With almost 3,000 reviews, the nearly 2,500 negative 1-star reviews have crushed the rating of this game to the floor, causing it to plummet from whatever it might have rested had EA not created this blunder by providing security what many users are touting as, “Draconian.”
DRM, Digital Rights Management, is the currently battleground between consumers and producers in the software sphere (and other places) but in few places is it as heartfelt as in the vein of video gaming. Gamers are a staunch bunch who come in many varieties, almost all diehard fans of the media, Internet savvy, and capable of understanding how to speak their minds in a crisis.

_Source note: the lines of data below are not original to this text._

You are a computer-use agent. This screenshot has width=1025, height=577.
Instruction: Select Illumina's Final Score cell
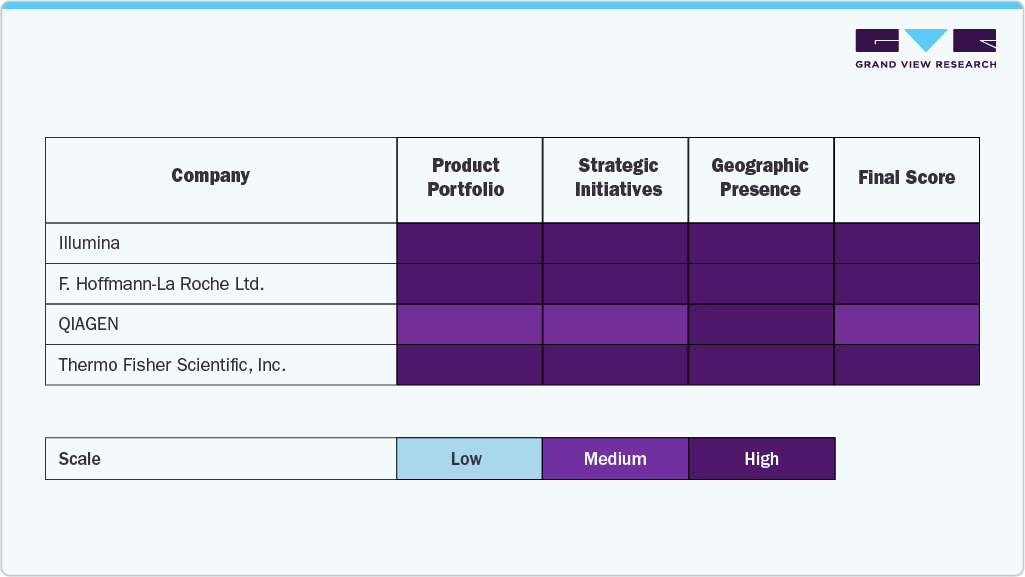pos(906,243)
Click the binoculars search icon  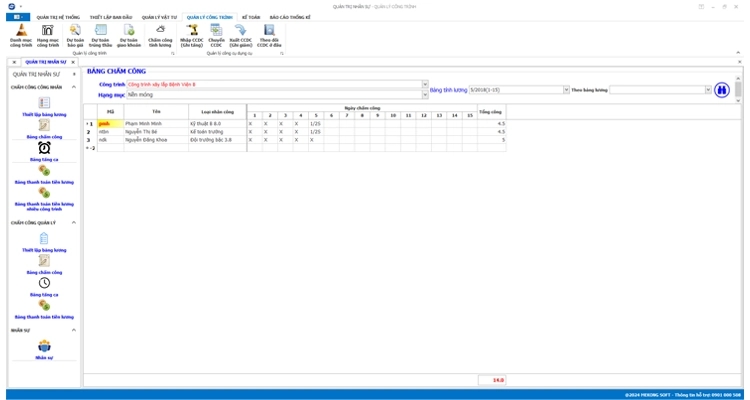click(722, 89)
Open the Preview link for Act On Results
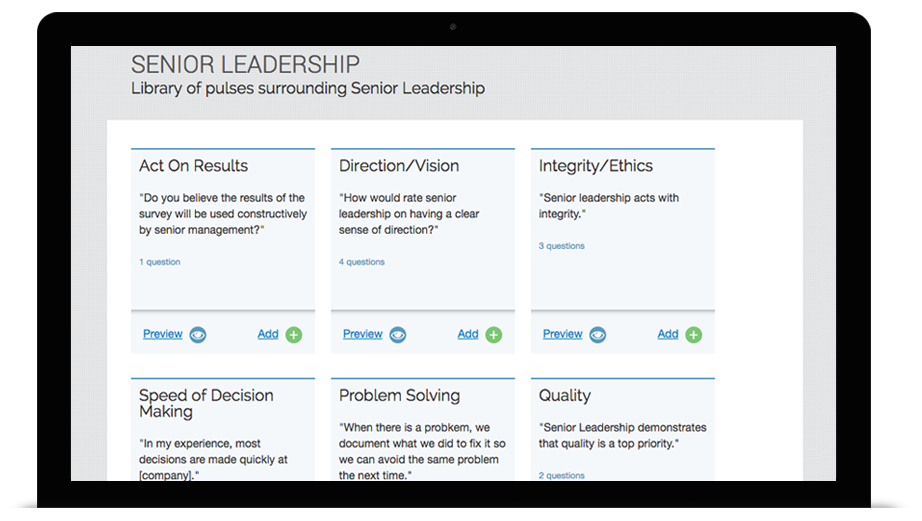The image size is (922, 521). (x=163, y=334)

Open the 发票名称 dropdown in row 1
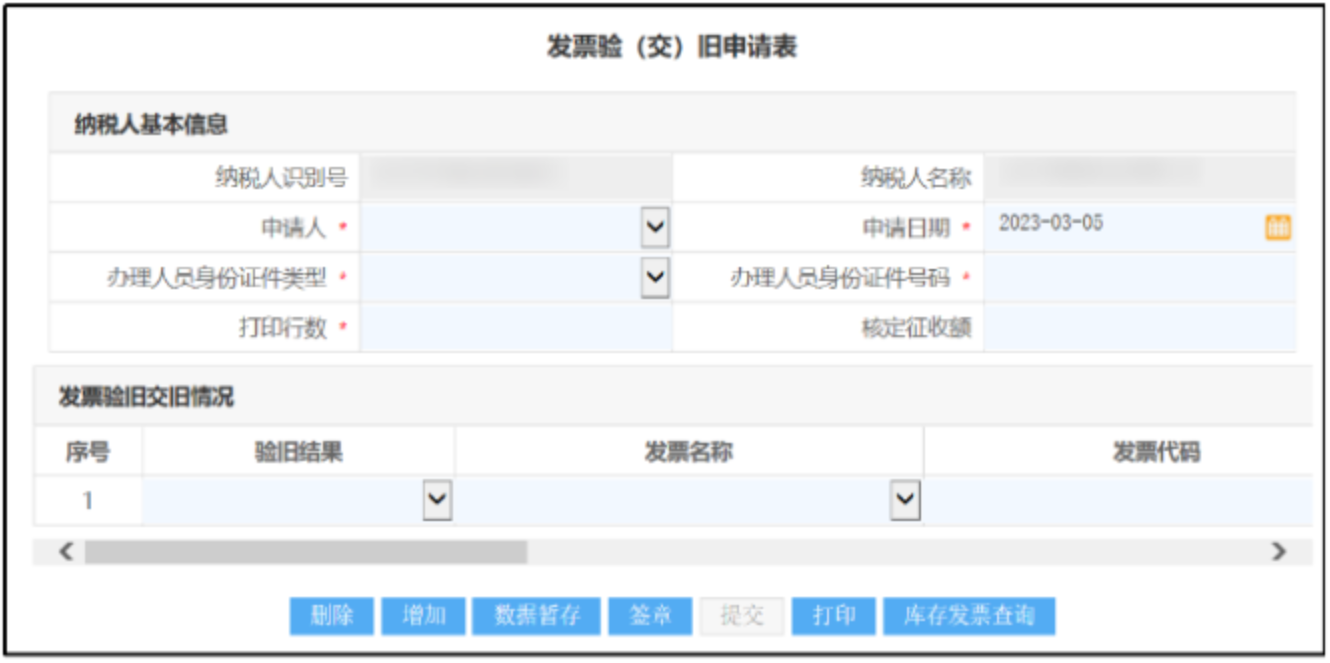904,500

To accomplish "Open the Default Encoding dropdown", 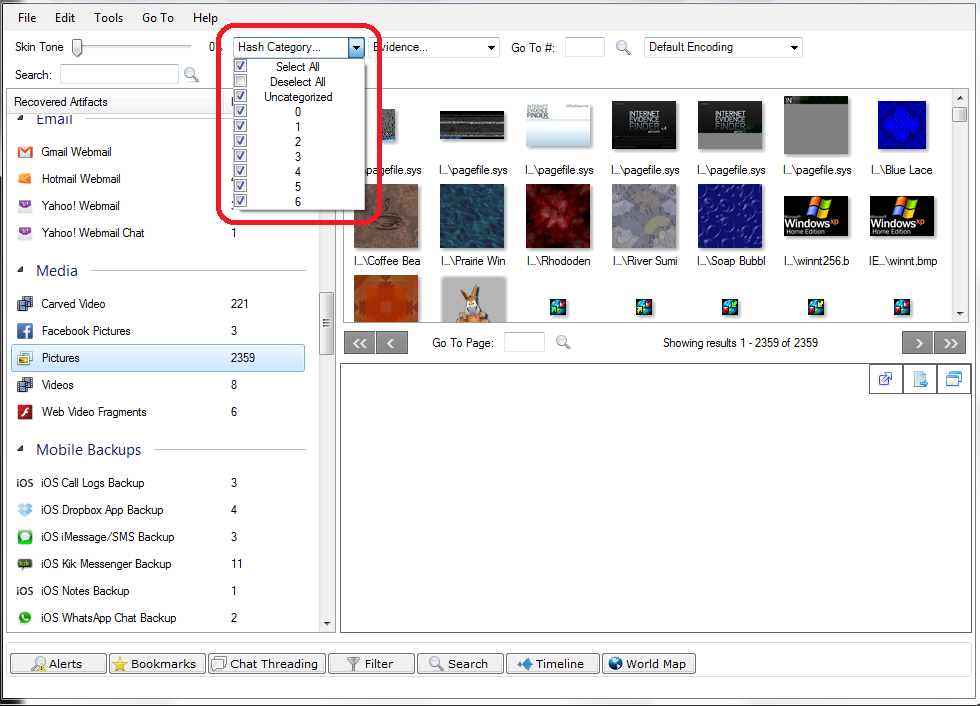I will coord(795,47).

When news of the DRM on Spore spread to the Internet like wildfire fans of Spore and enemies of DRM alike descended upon the hapless video game’s Amazon.com review page and gave unto it a proper thrashing that EA will probably not long forget. Even as of the posting of this article—more than two weeks after it’s release—Spore has only crept up to 1.5 stars from where it was at 1 even before it’s release.

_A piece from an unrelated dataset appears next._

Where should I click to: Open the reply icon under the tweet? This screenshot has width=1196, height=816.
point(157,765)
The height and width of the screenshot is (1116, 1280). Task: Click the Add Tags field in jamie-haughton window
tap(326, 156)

EA walked directly into a minefield with their use of DRM in Spore creating a watershed event of upset and anger from users who argue that their policies do little to stop piracy—in fact a cracked version of the game arrived zero-day—and does more to punish the actual consumers who paid lawfully for the game. At the crux of the matter is EA’s only-3-installs policy which the DRM enforces, causing users who commonly remove and add video games to suddenly be unable to play the game again after the 3rd install without calling a help line and jumping through tedious hoops (no mention of how they’ll play the game lawfully should EA go out of business.)
Others are equally bothered by the long term sight that DRM such as this will make it impossible for them to put the game up for resale should they tire of it.

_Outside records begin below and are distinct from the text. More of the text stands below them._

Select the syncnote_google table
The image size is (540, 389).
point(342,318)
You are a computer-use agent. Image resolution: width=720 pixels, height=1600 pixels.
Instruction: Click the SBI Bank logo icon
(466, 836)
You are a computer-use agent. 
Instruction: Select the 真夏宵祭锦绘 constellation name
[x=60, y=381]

Worse, it has been discovered that the DRM software that Spore runs can sabotage certain computers and DVD burners, rendering them unusable until the offending software is removed. Although we haven’t been able to verify this from any primary gaming news site. There has also been mention that in order for the DRM to do its buisness it bypasses much of the security of the OS and it does not get removed when the game is removed. These two problems are common to a lot of DRM schemes so may exist in this one or may have been conflated from other schemes into this one by opponents.